“She’s not my Mrs. Webster.” She sipped at the hot, sweet coffee. “But I don’t have time to worry about that mess. I’ve got to get the Mystery Nights ready to roll—and come up with a plot that can’t possibly have anything to do with anybody, living or dead, in Chastain. Listen, how does this grab you?

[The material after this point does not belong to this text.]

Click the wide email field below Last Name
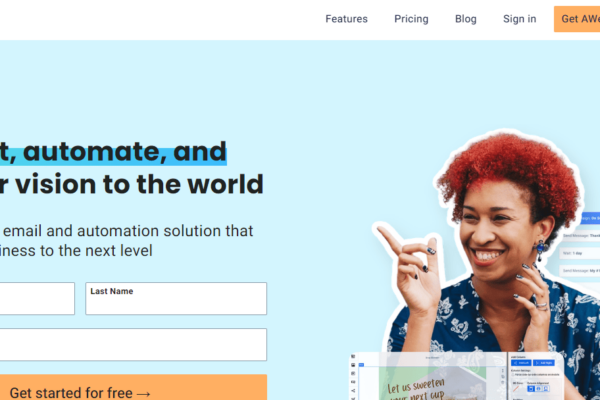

I’ll make it a South Sea Island and one of those New England missionaries and he gets involved with this languorous beauty—Max, you’re not listening.”
He was staring at the letter, his eyes unaccustomedly grim.
Annie whistled.
Startled, he looked up.
“Hey, it isn’t all that bad.”
“I think it is.” His voice was grave. “I don’t know. I have a funny feeling.”
She quirked an interested eyebrow. “Are you coming all over psychic? Like the tweenie in a Christie country house murder?”
“It doesn’t take any psychic powers to pick up bad vibes from this.” He tapped the letter. “It’s more than an ugly incident. It’s dangerous.”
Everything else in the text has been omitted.